El Sur Global podría estar preparado para resurgir a finales de año y crearse un nuevo espacio dentro del orden mundial. Una prueba de ello es la falta de unanimidad que ha suscitado el intento de la OTAN de crear una mayor coalición para sancionar a Rusia. Este proyecto de la OTAN ha suscitado una reacción violenta en todo el Sur Global. Incluso los Gobiernos que condenan la guerra (como Argentina, Brasil, la India y Sudáfrica) no están de acuerdo con la política de sanciones unilaterales de la OTAN y prefieren apoyar las negociaciones para una solución pacífica. La idea de reanudar un movimiento de los no-alineados (inspirada en la iniciativa lanzada en la conferencia celebrada en Bandung, Indonesia, en 1955) ha encontrado eco en numerosos círculos.

Su intención es correcta. Buscan desescalar las tensiones políticas mundiales, que son una amenaza para la soberanía de los países y tienden a impactar negativamente en la economía global. El espíritu de no confrontación y paz de la Conferencia de Bandung es hoy urgente.

Pero el Movimiento de los No-Alineados surgió como un rechazo de los países del Tercer Mundo a elegir un bando en la polarización entre Estados Unidos y la URSS durante la Guerra Fría. Luchaban por su soberanía y el derecho a tener relaciones con los países de ambos sistemas, sin que su política exterior se decidiera en Washington o en Moscú.

Este no es el escenario actual. Sólo el eje Washington-Bruselas (y sus aliados) exigen la alineación con su llamado “orden internacional basado en reglas”. Los que no se alinean sufren las sanciones aplicadas contra decenas de países (devastando economías enteras, como las de Venezuela y Cuba), la confiscación ilegal de cientos de miles de millones de dólares en activos (como en los casos de Venezuela, Irán, Afganistán y Rusia), las invasiones e injerencias que resultan en guerras genocidas (como en Irak, Siria, Libia y Afganistán) y el apoyo exterior a las “revoluciones de color” (desde Ucrania en 2014 hasta Brasil en 2016). La exigencia de alineamiento proviene únicamente de Occidente, no de China o Rusia.

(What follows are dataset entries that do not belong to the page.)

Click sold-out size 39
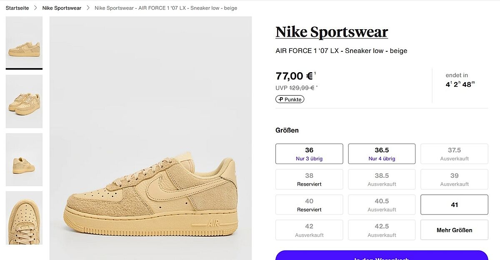Viewport: 500px width, 260px height. pos(454,179)
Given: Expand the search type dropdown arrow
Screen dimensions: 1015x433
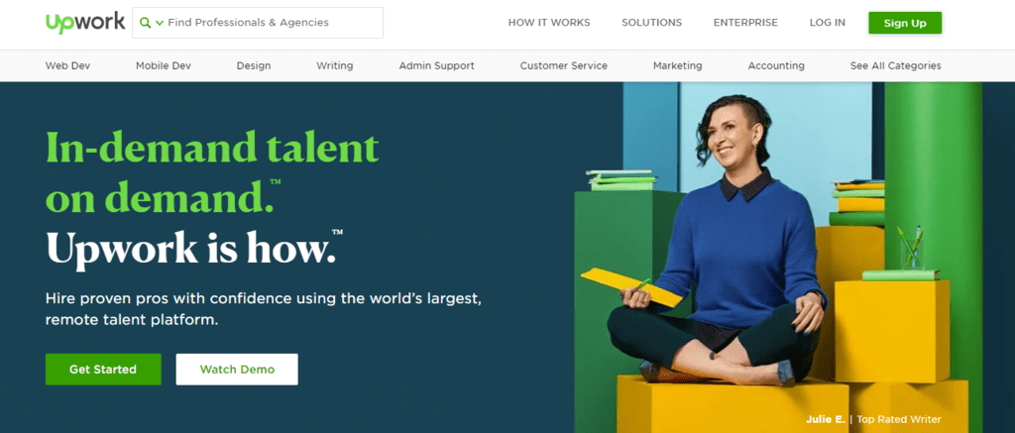Looking at the screenshot, I should click(x=160, y=24).
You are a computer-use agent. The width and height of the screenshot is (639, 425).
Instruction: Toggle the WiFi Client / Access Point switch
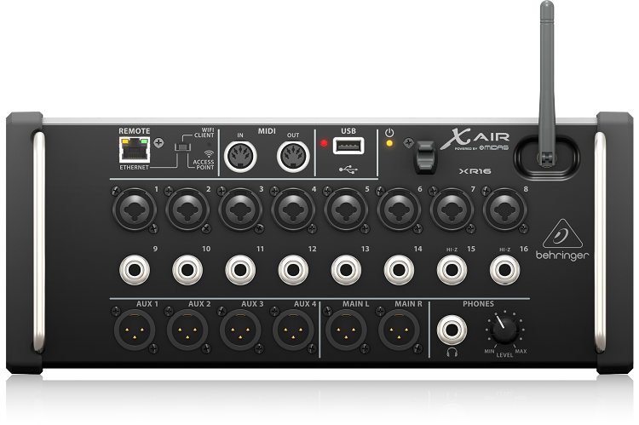pyautogui.click(x=180, y=152)
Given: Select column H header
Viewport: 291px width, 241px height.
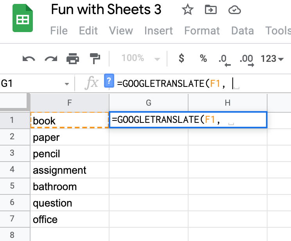Looking at the screenshot, I should click(x=227, y=103).
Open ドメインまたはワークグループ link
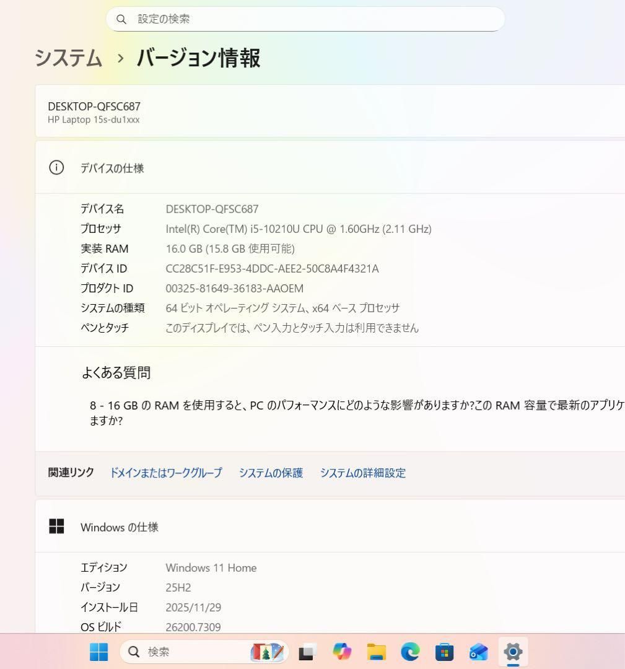625x669 pixels. pyautogui.click(x=166, y=473)
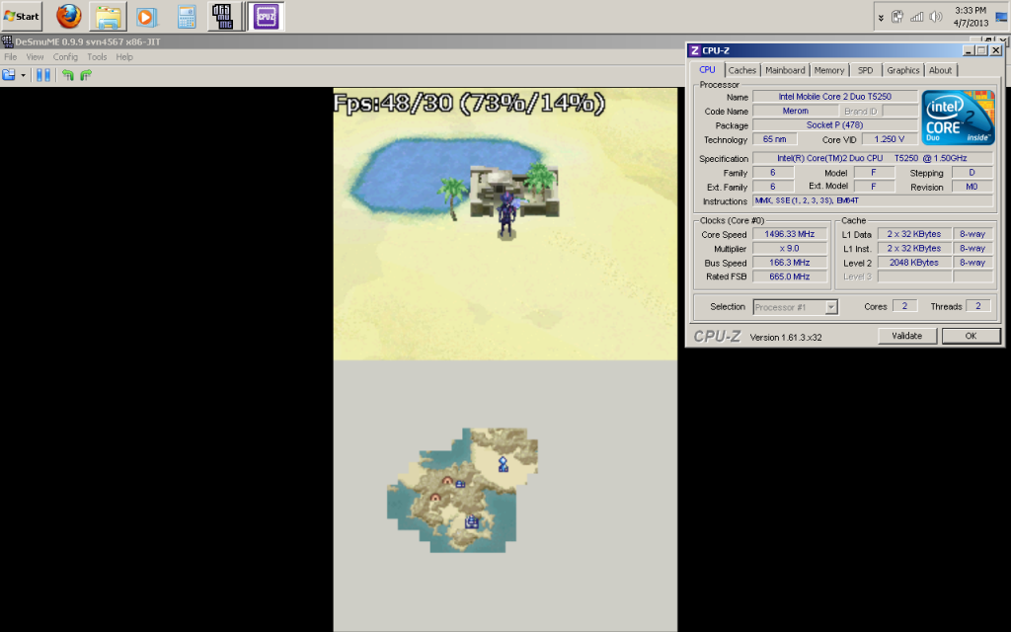Image resolution: width=1011 pixels, height=632 pixels.
Task: Open the Memory tab in CPU-Z
Action: (x=829, y=70)
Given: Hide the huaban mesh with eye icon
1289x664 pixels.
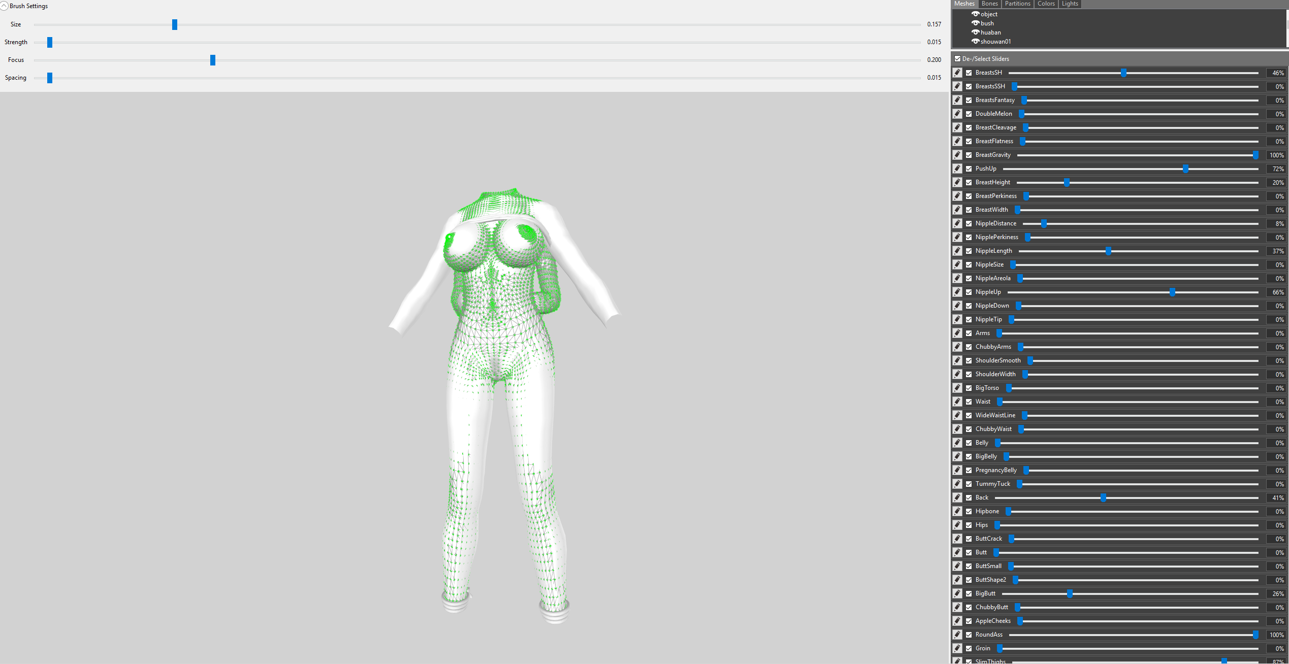Looking at the screenshot, I should (x=975, y=32).
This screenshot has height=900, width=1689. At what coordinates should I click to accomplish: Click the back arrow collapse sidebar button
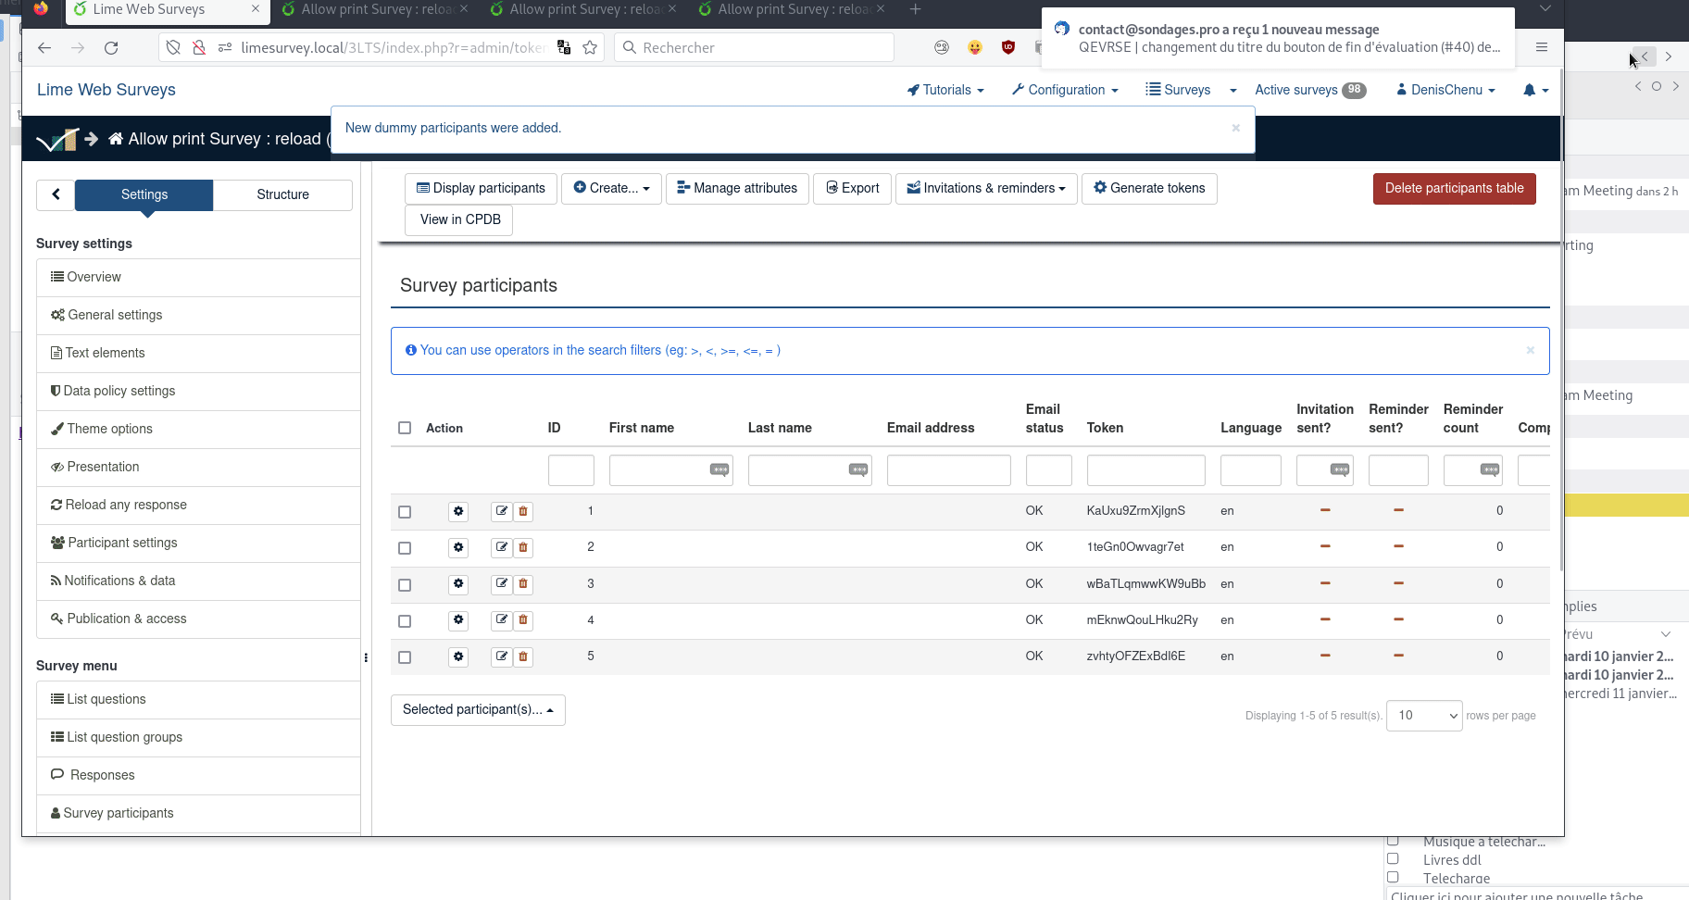[x=56, y=194]
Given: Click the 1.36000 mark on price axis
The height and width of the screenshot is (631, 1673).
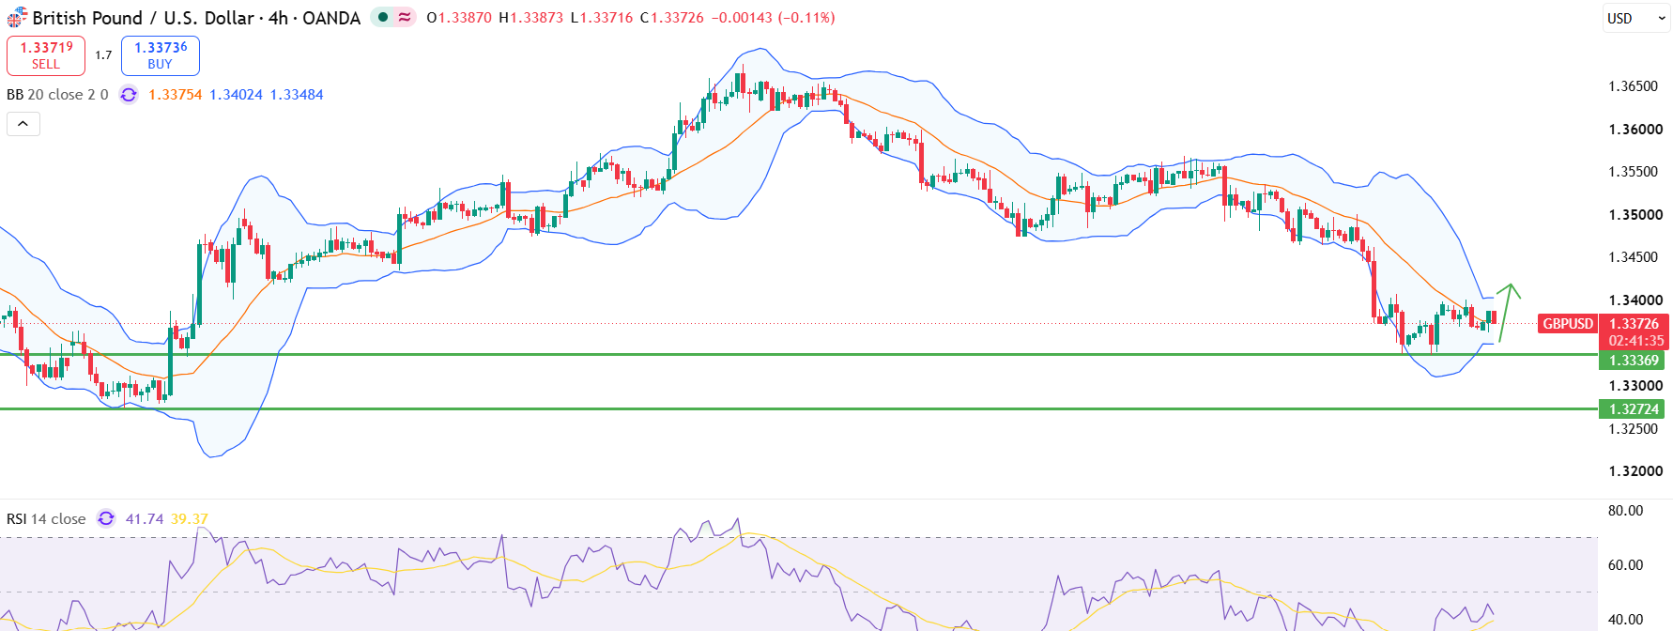Looking at the screenshot, I should pos(1635,129).
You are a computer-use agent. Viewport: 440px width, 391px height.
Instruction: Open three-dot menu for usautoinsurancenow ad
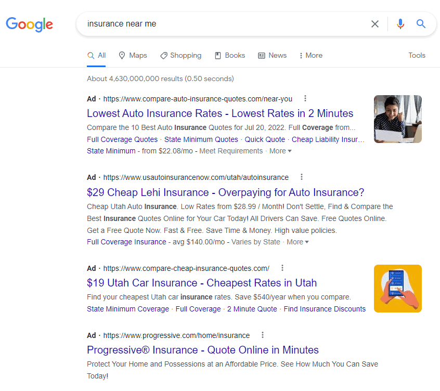pos(302,177)
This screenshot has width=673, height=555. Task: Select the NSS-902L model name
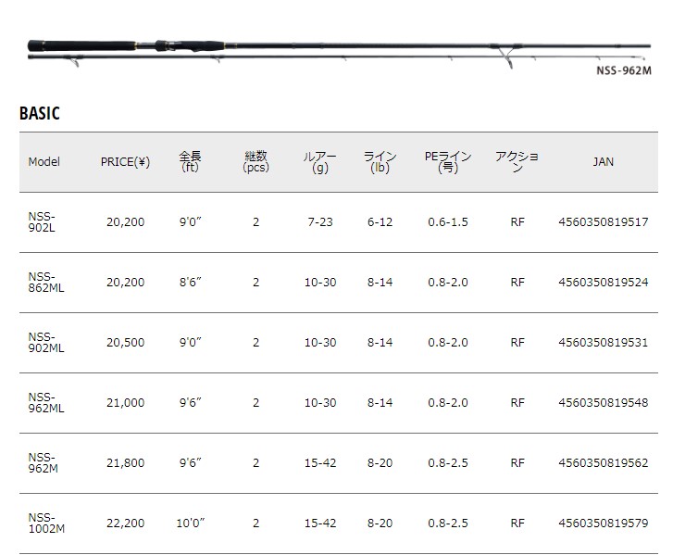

La humanidad se enfrenta a retos urgentes, como la desigualdad, el hambre, la crisis climática y la amenaza de nuevas pandemias. Para superarlos, las alianzas regionales del Sur Global deben ser capaces de instituir una nueva multipolaridad en la política mundial. Pero los sospechosos de siempre pueden tener otros planes para la humanidad.